Когда они добрались до почтамта, большая часть его защитников осталась позади: или застреленная Матроскиным, или попавшая в жернова Митры. А тех, кто исхитрился всё-таки добраться до трактора, загрыз Шарик.
Чёрная фигура над бетонным склепом медленно развернулась в их сторону.
— История была пришпорена… — проговорил Председатель и голос его гремел с чернеющих небес, — история понеслась, звеня золотыми копытами по черепам дураков. И вот очередная партия дураков принесла ко мне свои пустые черепа.
— А вот не надо за Историю выступать, — выкрикнул Матроскин, — История этого очень сильно не любит.
— История любит точность прицела и вес бортового залпа, — прозвучало в ответ.
Чёрная фигура Председателя спустилась к самой земле, распластав над ней щупальца-протуберанцы.
— А вы явились с ружьём на столкновение небесных светил! — мглистые щупальца нацелились остриями на незваных гостей.
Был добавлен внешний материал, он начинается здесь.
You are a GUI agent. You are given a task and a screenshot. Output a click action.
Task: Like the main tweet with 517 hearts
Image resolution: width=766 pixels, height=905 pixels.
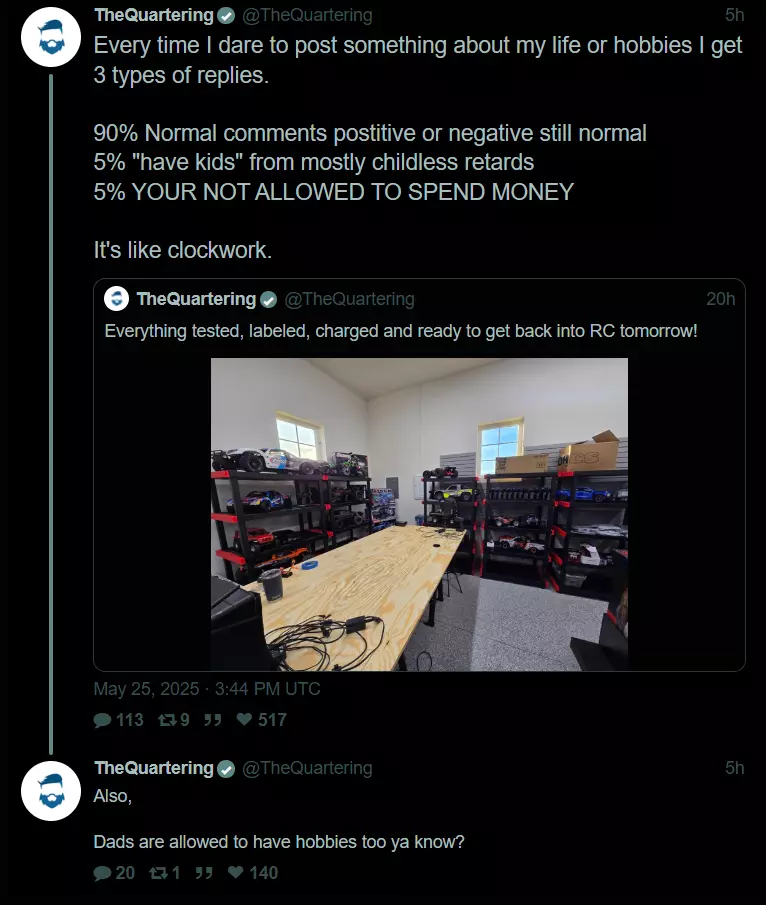tap(244, 719)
— Может быть и так, товарищ Председатель, — заявил кот, — вот только слишком уж много врагов вы себе заработали по пути к светилам. Боюсь, кое-кто может захотеть оттянуть вас за ушко от солнышка.
И в тот же момент, половину туловища Председателя отхватил приёмный лоток тр-тр Митры.
— Это ты их погубил, и Валюшу, и маму мою… они ко мне приехали, а ты меня заставил, это же ты меня заставил… — трактор развернулся и проехал сквозь Председателя ещё раз, оставляя висеть в воздухе трепещущие нефтяные струпья, — это всё из-за тебя… умри… умри…
Тр-тр Митра развернулся, прицеливаясь так, чтобы последним заходом разом поглотить всё, что осталось от противника.
— Умри, — прокричал он разгоняясь.
И в этот момент по левому его борту что-то хлопнуло с едва заметной белёсой вспышкой, и машина замерла, испуская сизый дымок.
Председатель недоуменно осмотрел поверженного противника.
— Вот говорил я, — прошептал дядя Фёдор, — что ничего хорошего от жучков не получается.
— Простите, меня перебили, — басовито вымолвил Председатель.
Чёрные кляксы стремились к ранам в его теле, восстанавливая его прежний вид.
— Мы, кажется, остановились на том, что вы пришли сюда умереть, — заключил он.
Дядя Фёдор выхватил из кармана перочинный ножик и зубами извлёк лезвие.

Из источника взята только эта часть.